AIM OF THE EXERCISE → For the entries below, the result should be an exact transcription of the lines from the one with "The width and" up to and including the one with "Given: Click the red Delete torrent icon", and only those.

RECORDS PROVIDED →
= = = = = = =

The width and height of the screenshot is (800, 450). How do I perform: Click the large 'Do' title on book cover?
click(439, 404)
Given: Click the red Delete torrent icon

= = = = = = =

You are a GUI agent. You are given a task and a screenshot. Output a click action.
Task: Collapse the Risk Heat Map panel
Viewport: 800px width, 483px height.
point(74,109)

= = = = = = =

EXERCISE RESULT →
The width and height of the screenshot is (800, 450). How do I perform: Click the large 'Do' title on book cover?
click(439, 404)
Given: Click the red Delete torrent icon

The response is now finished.